THE EXERCISE: Please copy the data between the lines holding "Task: Select the" and "pyautogui.click(x=1145, y=290)", inclusive, and replace "trash icon" with "bin icon". Change nothing else, and leave out the pictures.
____________________
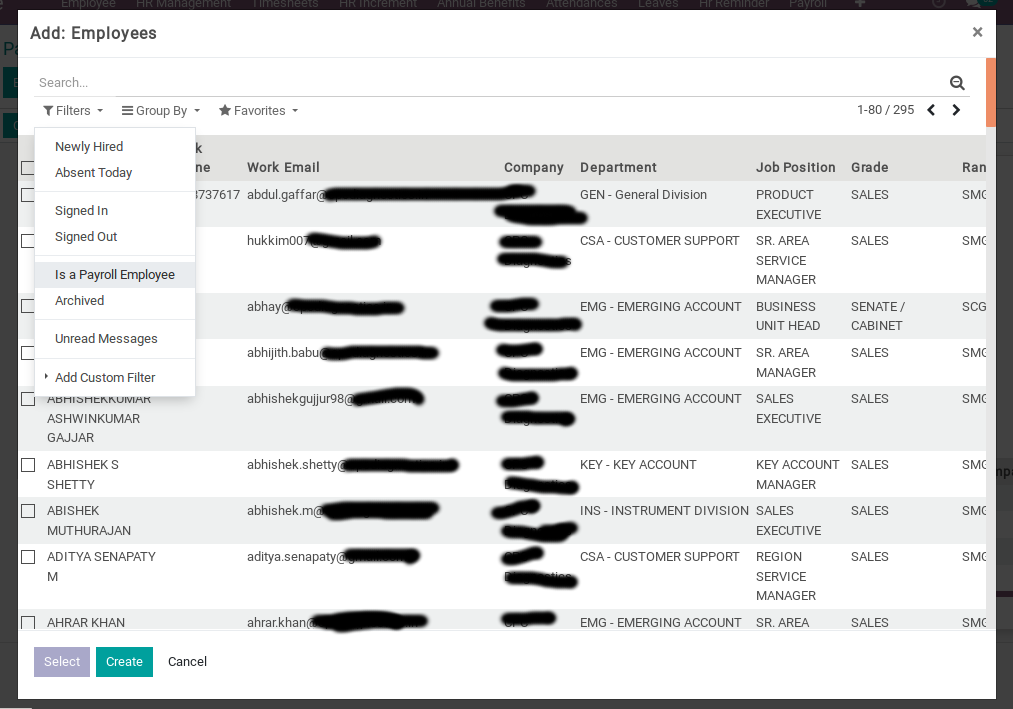Close the Add: Employees dialog
Viewport: 1013px width, 709px height.
coord(977,32)
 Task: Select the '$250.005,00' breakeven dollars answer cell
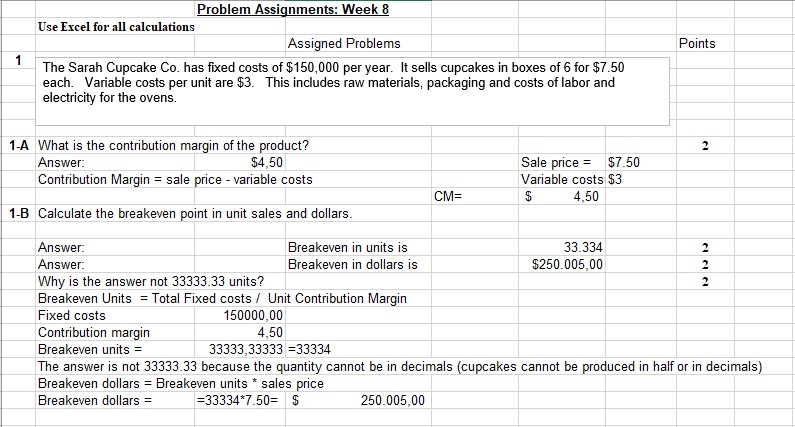click(567, 264)
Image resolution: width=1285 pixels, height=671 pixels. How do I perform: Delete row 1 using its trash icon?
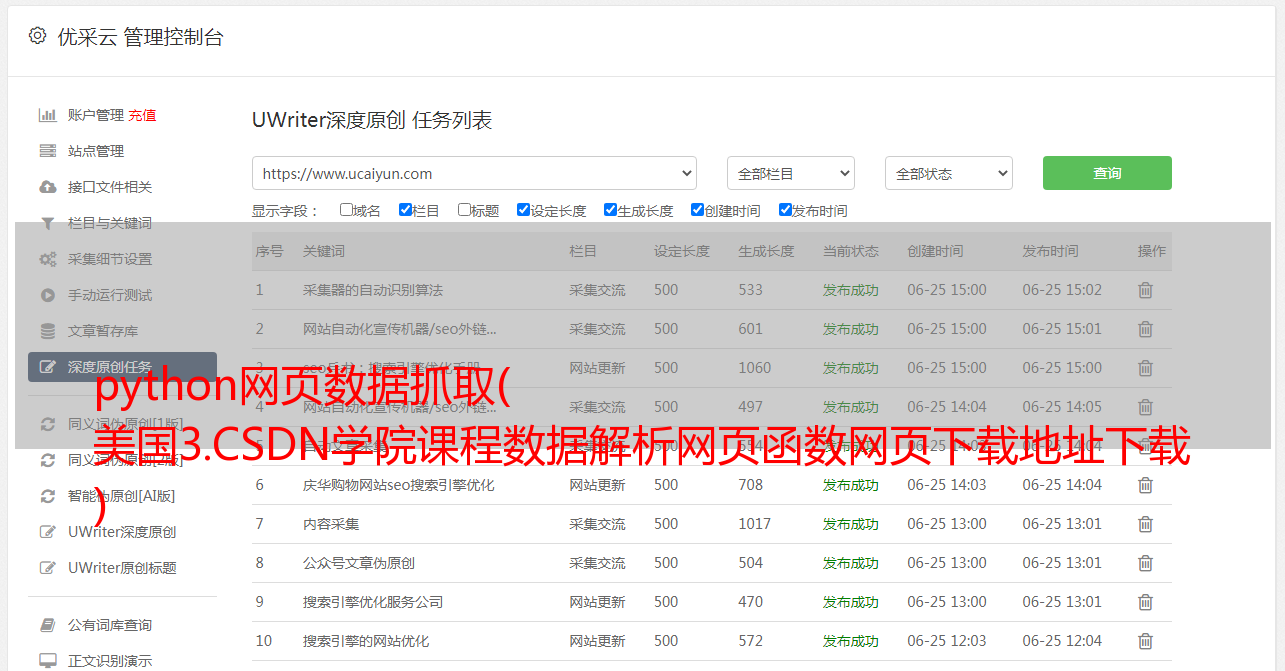pyautogui.click(x=1145, y=290)
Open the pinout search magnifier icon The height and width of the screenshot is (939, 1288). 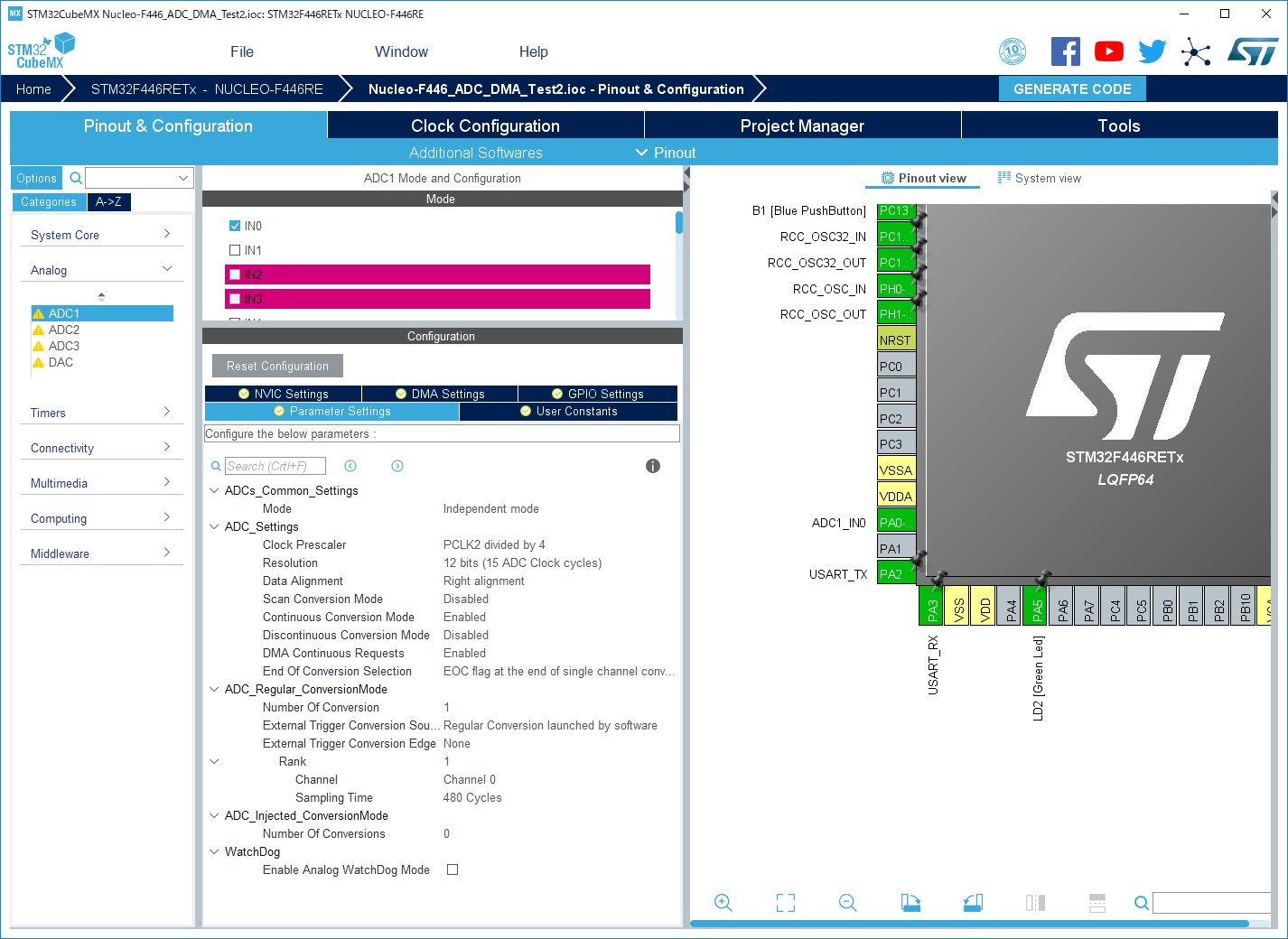point(1141,902)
____________________
RESULT OF THIS TASK:
 Task: Select the '$250.005,00' breakeven dollars answer cell
click(567, 264)
Image resolution: width=1285 pixels, height=671 pixels. How do I perform: Delete row 1 using its bin icon?
pyautogui.click(x=1145, y=290)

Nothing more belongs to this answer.